In a season of contrasting performance, several varieties have delivered yields that defy their standing on the AHDB Recommended List. One such performer is Group 2 stalwart, Cordiale.

For Kent grower Antony Redsell who farms at Thanet in the south of the country, Cordiale’s performance this season has forced him to think again about plans to drop it in favour of a more recent introduction.

“This has been Cordiale’s best year for us. Across 160ha it has yielded well above 10.5t/ha and the bulk of it came in with better Hagbergs and slightly higher protein scores than Skyfall despite the Group 1 variety being on some of our stronger land. We were contemplating dropping the variety and moving towards perceived cleaner, newer varieties, but its reliable performance has made us reconsider,” he says.

Variety selection favours milling wheats with KWS Trinity and Crusoe completing the portfolio. Of the four varieties, KWS Trinity delivered the best performance.

With four milling wheats to contend with, it would be easy to develop a standard fungicide programme and treat all varieties the same. But in a desire to avoid unnecessary spend while ensuring each variety is managed per its needs, Mr Redsell works with his agronomist James Rimmer of CCC Ltd to develop variety-specific programmes.
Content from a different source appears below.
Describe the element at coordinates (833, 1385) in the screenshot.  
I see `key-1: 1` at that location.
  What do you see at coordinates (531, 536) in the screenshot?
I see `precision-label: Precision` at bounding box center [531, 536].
“Fungicide choice was adapted to suit each variety with the total spend ranging from £90 to £107/ha. Nitrogen rates were similar, varying between 300 - 340kg N/ha depending on site and variety,” says Mr Redsell.

Despite a slightly higher fungicide spend, Cordiale still holds appeal, he says. “With commodity values under pressure we look closely at our cropping choices. On paper, Cordiale is more expensive to grow than some of the alternatives, but spreadsheets don't always reflect reality. Despite the additional expense its performance, marketability and early maturity at harvest mean it more than justifies its place in the rotation,” says Mr Redsell.